The DOJ, for its part, responded Sunday by digging its heels in and urging the court to reject the proposed expedited schedule that was denied once before.
“Heritage’s motion is essentially a motion for reconsideration, seeking what amounts to the same briefing schedule that Heritage had previously requested, and the Court rejected. Heritage’s motion is grounded on its speculation that since the president has recently invoked executive privilege over the audio recording, that ‘the Department d[oes] not need the time to prepare a position and declarations it twice told the Court it did,’” the DOJ said. “Heritage twice accuses the government of ‘misleading’ the Court and participating in “clear gamesmanship.’”

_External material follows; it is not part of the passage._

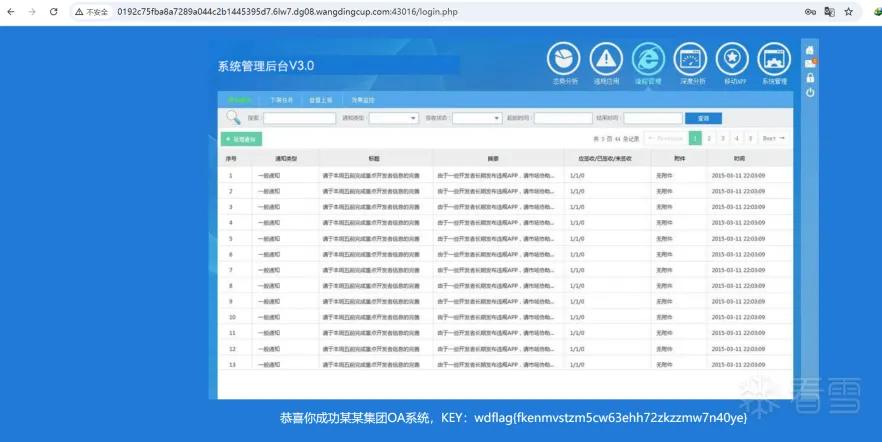882x442 pixels.
Task: Lock the screen using sidebar padlock icon
Action: click(810, 78)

“Heritage’s accusations are baseless and they are wrong,” the DOJ continued.
According to the government, Biden’s invocation of executive privilege actually works against the Heritage Foundation’s demands to speed up the FOIA lawsuit.

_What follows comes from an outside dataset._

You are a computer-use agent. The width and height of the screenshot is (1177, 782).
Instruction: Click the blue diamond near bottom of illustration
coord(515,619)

“The Department still must prepare a summary judgment motion explaining why the Department can properly withhold the materials consistent with the FOIA. In doing so, the Department must develop numerous legal arguments and must support its factual assertions with an appropriate declaration or declarations,” the DOJ said. “Indeed, it will now need to do so accounting for the presidential assertion of privilege. This arguably would militate for more time, not less, although the Department is not seeking that.”
The government asserted that Heritage’s attempted “second bite at the apple should be denied.”
Fights over executive privilege and contempt of Congress threats are not exactly rare when taking recent history into account.
A House panel led by Democrats voted in 2019 to hold then Attorney General Bill Barr in contempt for refusing to hand over documents that would shed light on why the Trump administration’s Commerce Department added a citizenship question to the 2020 census.
At the time, Rep. Jordan cautioned that contempt proceedings were a “powerful tool” that “should be used responsibly.”
Also in 2019, House Democrats threatened to hold Barr and former White House counsel Don McGahn in contempt for stonewalling demands for the full report and underlying evidence from special counsel Robert Mueller’s Russia investigation.
The following year, former President Trump and his lawyers fighting his Ukraine impeachment claimed that executive privilege issues complicated whether former national security adviser John Bolton could testify.
Even after Trump was out of office, he attempted to claim executive privilege over documents from his presidency to upend the Mar-a-Lago investigation and shield Jan. 6-related communications from public view.